Osteoporosis is a highly prevalent disease, characterized by reduced bone strength and an increased susceptibility to bone fractures, with over 10 million affected individuals in the U.S. alone. As populations age more successfully, the prevalence of osteoporosis is expected to rise; therefore, understanding the genetic basis of bone strength and related traits is of the utmost importance to the development of therapeutic interventions aimed at reducing the societal burden of osteoporosis. To this end, over the last decade, geneticists have performed genome-wide association studies (GWASs) of bone mineral density (BMD) in order to gain insight into the genetics of osteoporosis. These studies have been very successful, identifying over 1,100 independent associations to date. However, efforts to understand the genetics of bone and to discover actionable therapeutic targets have been limited due to two main shortcomings of BMD GWASs. First, GWASs in the bone field have almost exclusively focused on BMD as a trait. While BMD is a clinically relevant predictor of osteoporosis, it only explains part of the variance in bone strength. Second, progress has been limited due to the inherent difficulties in identifying the causal genes that underlie GWAS associations.

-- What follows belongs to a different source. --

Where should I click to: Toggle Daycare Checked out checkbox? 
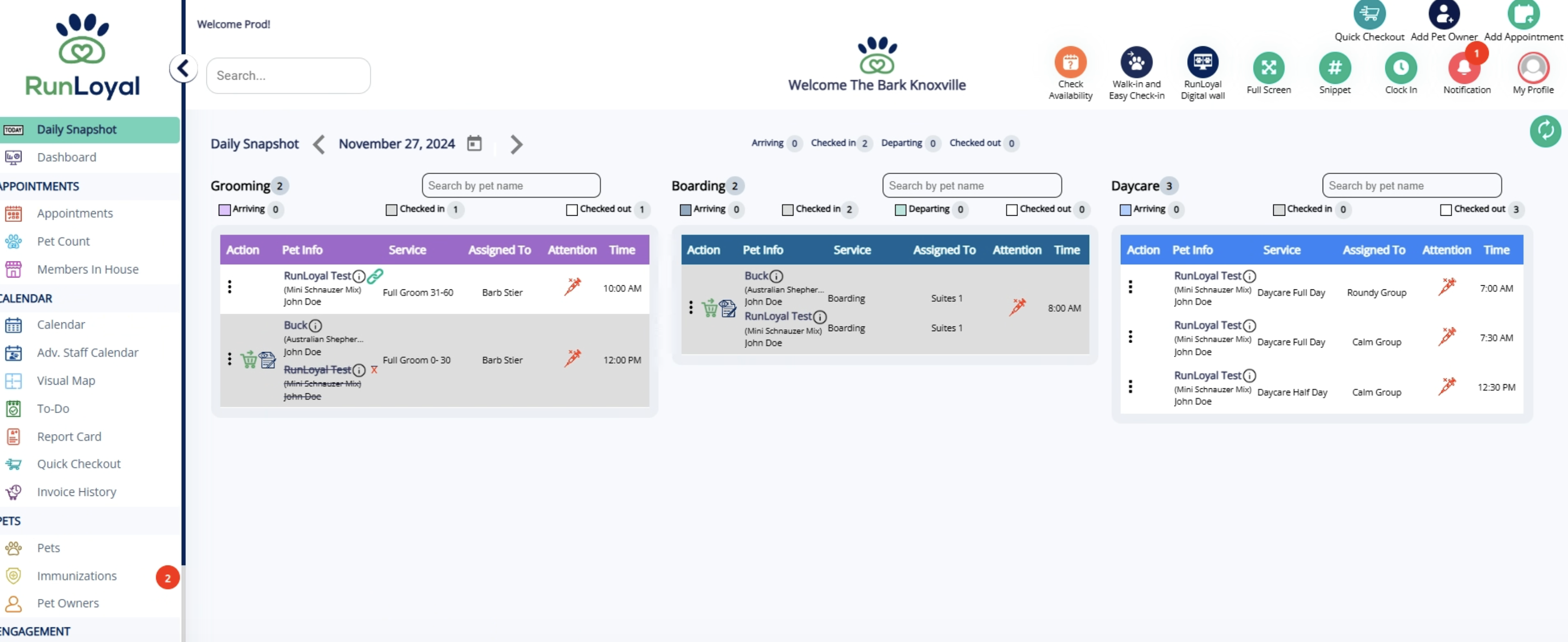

Here, we address these limitations by utilizing systems genetics approaches. Using a novel mouse population, the Diversity Outbred, we perform a GWAS of 55 bone traits and identify putatively causal genes underlying some of the GWAS associations. Furthermore, we utilize systems genetics approaches in order to inform existing BMD GWASs. The work presented in this dissertation provides a resource that will increase our understanding of the genetics of bone, and presents methodological techniques that are applicable across myriad complex traits.